Geschätzte Lesezeit: 5 Minuten

In unserer heutigen Zeit und Gesellschaft trifft man in den Medien, besonders den sozialen Medien, regelmäßig auf „Challenges“, also Herausforderungen. Es sind Herausforderungen wie die „Ice-Bucket-Challenge“, die „30-Tage-Vegan-Challenge“, die „30-Tage-Minimalismus-Challenge“, etc. mit denen die Menschen z.T. auf bestimmte Probleme aufmerksam machen, bestimmte Lebensweisen ausprobieren oder sich einfach gut darstellen bzw. sich ins Zentrum der Aufmerksamkeit manövrieren wollen. Dabei ist regelmäßig zu beobachten, dass die Challenges zum Selbstzweck werden und der ursprüngliche Gedanke, der einst hinter der Challenge stand, verblasst. Manchmal hat man aber auch den Eindruck, dass bestimmte Menschen nur noch etwas in ihrem Leben ändern oder versuchen zu ändern, wenn es ihnen als Challenge präsentiert wird. In diesem Kontext stellt sich doch einem die Frage, zumindest stellt sie sich mir, warum viele Menschen Challenges überhaupt als ansprechend empfinden und vor allem, was diese Menschen besseres tun könnten, als einfach, ohne groß darüber nachzudenken, an einer Challenge teilzunehmen?

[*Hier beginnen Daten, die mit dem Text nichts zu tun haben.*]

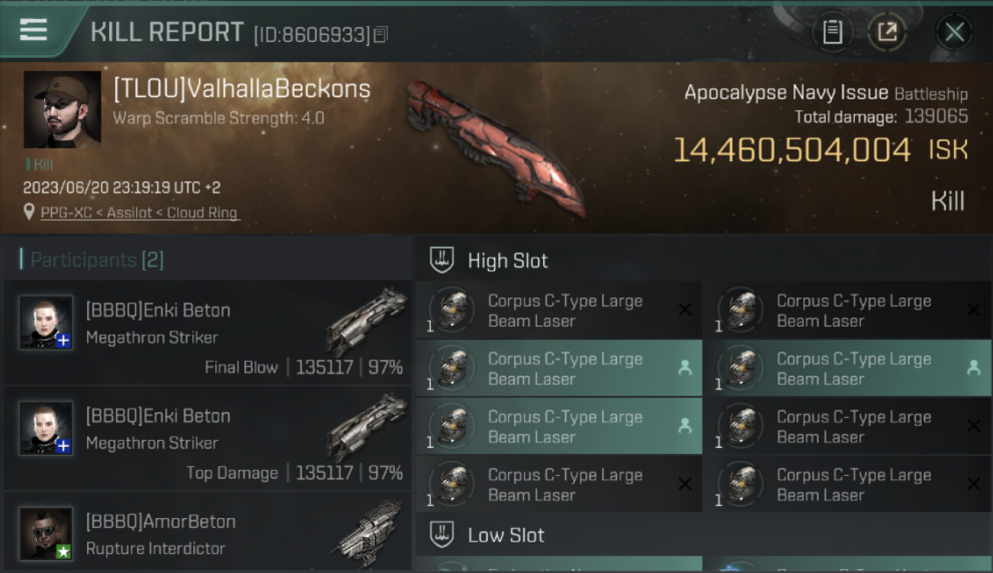The width and height of the screenshot is (993, 573).
Task: Open the AmorBeton participant portrait
Action: (46, 533)
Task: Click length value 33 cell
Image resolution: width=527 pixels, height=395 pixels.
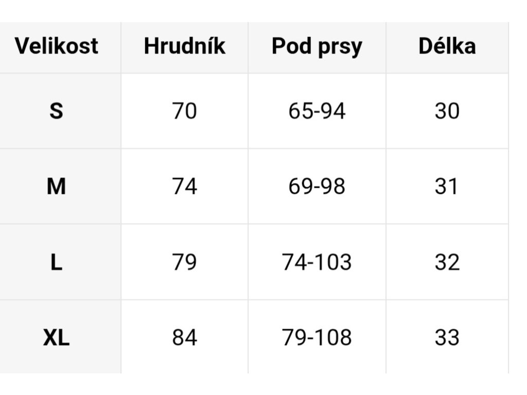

Einer der Hauptgründe dafür, dass viele Menschen Challenges ansprechend finden, ist meiner Meinung nach, dass diese Challenges direkt das kompetitive Verhalten, das vielen Menschen innewohnt, ansprechen. Diese Herausforderungen nutzen aus, dass Menschen sich gerne miteinander vergleichen und häufig versuchen, einander zu übertreffen. Immer schöner, schneller, härter, höher und weiter oder in die Gegenrichtung, immer nachhaltiger, immer weniger, immer ökologischer, wobei viele Menschen mit den „nachhaltigen“ umweltrelevanten Challenges, häufig nur persönliches Greenwashing betreiben. Sie betreiben Greenwashing, da sie versuchen durch die Teilnahme an der Challenge zu zeigen, dass sie, zumindest in einem kleinen Teilaspekt ihres Lebens, besonders nachhaltig oder ökologisch leben können. Was sie dabei aber ausblenden, ist, dass sie in anderen Bereichen vielleicht sogar einen größeren umweltrelevanten Fußabdruck haben, als die Mehrheit der anderen Menschen. So bringt es der Umwelt z.B. wenig, wenn jemand an einer Minimalismus oder Vegan-Challenge teilnimmt, um vielleicht, aber nur vielleicht, in diesen Bereichen zukünftig einen nachhaltigeren Lebensstil zu führen, wenn der Wandel des Lebensstils damit einhergeht, dass er an die Challenge anschließend viele tropische, stark verarbeite oder verpackte Lebensmittel isst oder er sich nach der Minimalismus-Challenge viele Dinge neu kaufen muss, da er seine alten Besitztümer unbedacht weggab oder sogar entsorgte. Hat er z.B. einen Teil seines Geschirrs weggegeben, kann es sein, dass er selbst häufiger oder wenn er Besuch hat, immer, auf Einwegprodukte z.B. Plastik- oder Bambusgeschirr zurückgreifen muss. Es kann aber auch sein, dass er das Geld, dass er durch seinen minimalistischen Lebensstil einspart, dafür aufwendet, dass er häufig als Passagier mit dem Flugzeug durch die Gegend fliegt. Wie dem auch sei, der Natur erweist er durch sein Verhalten in diesen Fällen nur einen Bärendienst.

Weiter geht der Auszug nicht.